Chapter 65
OUT OF THE FRYING PAN
As the elemental moved across the room toward them, the companions felt a sudden lethargy settle upon them. Varo and Allera were able to resist the effect, but both fighters felt their movements slowed as they finished off the remaining zombies.
“What’s happening?” Dar shouted over his shoulder.
“An arcane spell,” Varo replied. “The enemy wizard is here somewhere, likely behind the elemental, and likely invisible to boot.”

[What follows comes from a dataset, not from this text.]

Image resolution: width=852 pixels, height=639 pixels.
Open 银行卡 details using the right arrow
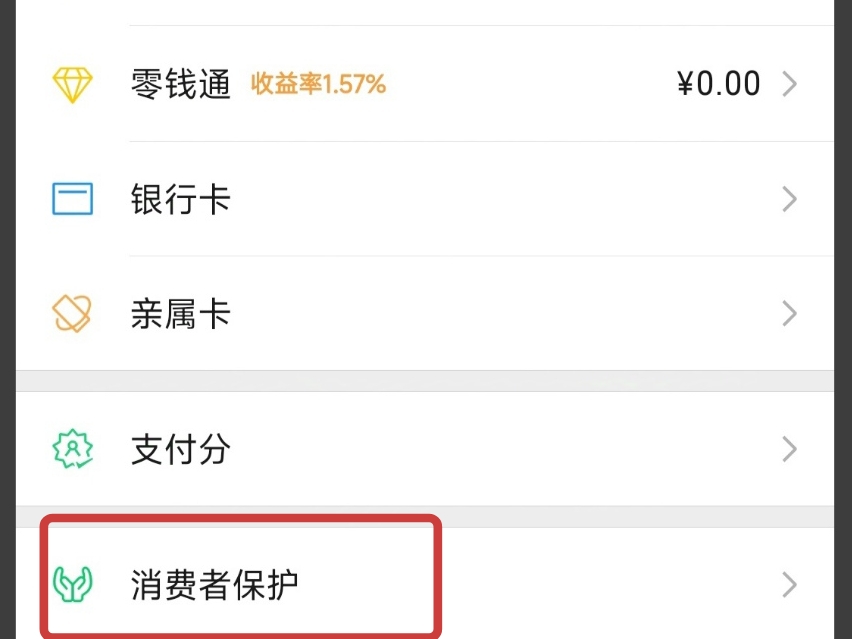click(788, 199)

“Well, do something about her!” the fighter shot back, but Varo had already stepped back into the relative shelter of the corridor, and begun spellcasting. The four zombies he’d controlled shuffled off to engage the elemental. They looked almost pathetic in comparison to the incredible, monstrous pillar of raging fire, as as they drew within its reach, it swatted one with a burning paw, turning it into a pyre. The zombie staggered around as a sick stench of roasting flesh filled the room, then it collapsed in a heap as the flames continued to consume it. The other zombies closed to attack, but their slams only succeeded in setting themselves on fire. Still, they mindlessly pressed their assault, smashing at the elemental’s semi-substantial core.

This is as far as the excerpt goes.